Giter VIP home page Giter VIP logo

pender's Introduction

Pender

Issue Count Test Coverage Travis

Pender is a service for link parsing, archiving and rendering. It is one of the services that supports Check, an open source platform for collaborative fact-checking and media annotation.

General Info

The url is visited, parsed and the data found is used to create a media and its attributes. The data can be obtained by API or parsing directly the HTML.

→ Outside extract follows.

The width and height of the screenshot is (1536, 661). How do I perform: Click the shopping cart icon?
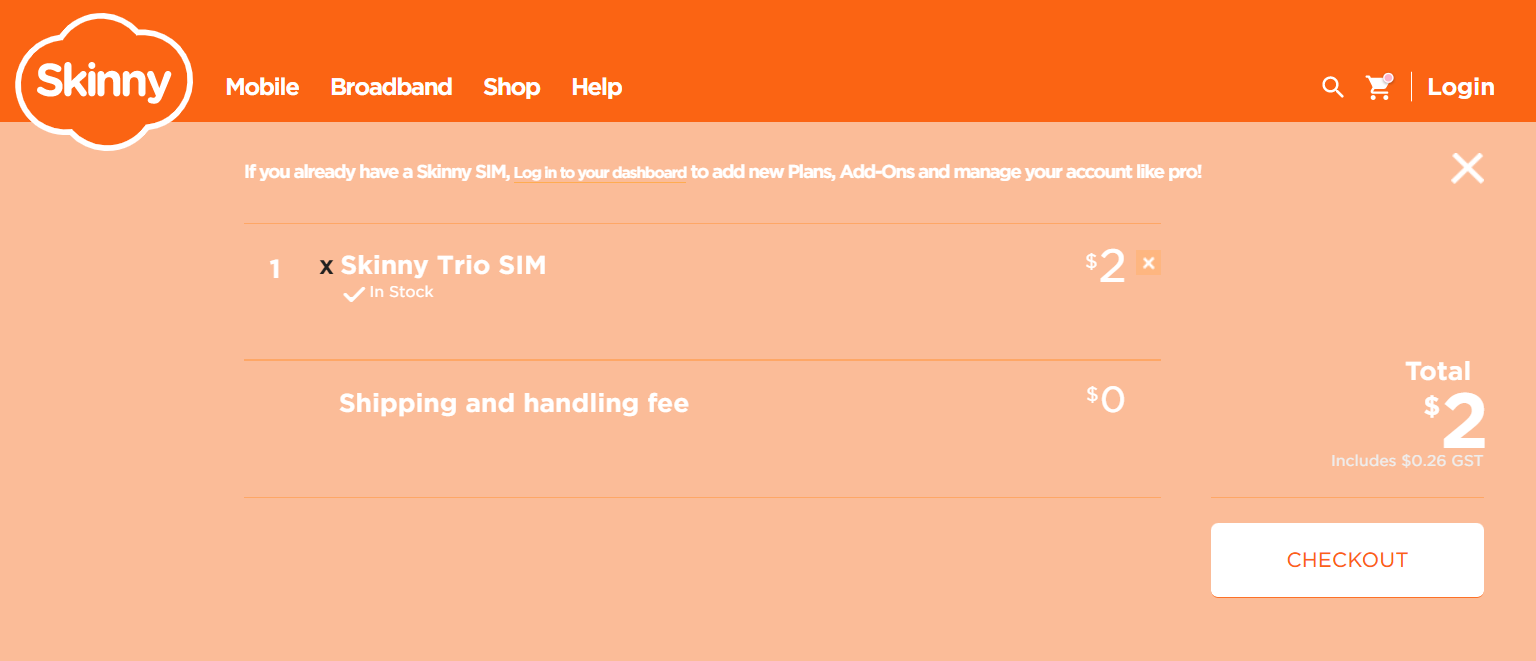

These are the specific parsers supported:

  • Twitter profiles
  • Twitter posts
  • YouTube profiles (users and channels)
  • YouTube videos
  • Facebook profiles (users and pages)
  • Facebook posts (from pages and users)
  • Instagram posts
  • Instagram profiles
  • TikTok posts
  • TikTok profiles
  • Dropbox links

Besides the specific parsers Pender can parse any link with an oEmbed endpoint or metatags.

Archivers supported

  • Archive.is
  • Archive.org
    • This archiver requires archive_org_access_key and archive_org_secret_key on config/config.yml file to be enabled. Get your account’s keys at https://archive.org/account/s3.php
  • Perma.cc
    • This archiver requires a perma_cc_key on config/config.yml file to be enabled. Get your account key at https://perma.cc
  • Video Archiver
    • Pender uses youtube-dl to download videos from any page
    • Many requests in a short period of time to a domain (~20 requests/min) can lead to IP blocking.
    • To avoid IP blocking when downloading Youtube videos Pender can use a proxy. We have tested two proxies:

Setup

To run Pender, follow these steps:

$ git clone https://github.com/meedan/pender.git
$ cd pender
$ find -name '*.example' | while read f; do cp "$f" "${f%%.example}"; done
$ docker-compose build
$ docker-compose up --abort-on-container-exit

Open http://localhost:3200/api-docs/index.html to access Pender API directly.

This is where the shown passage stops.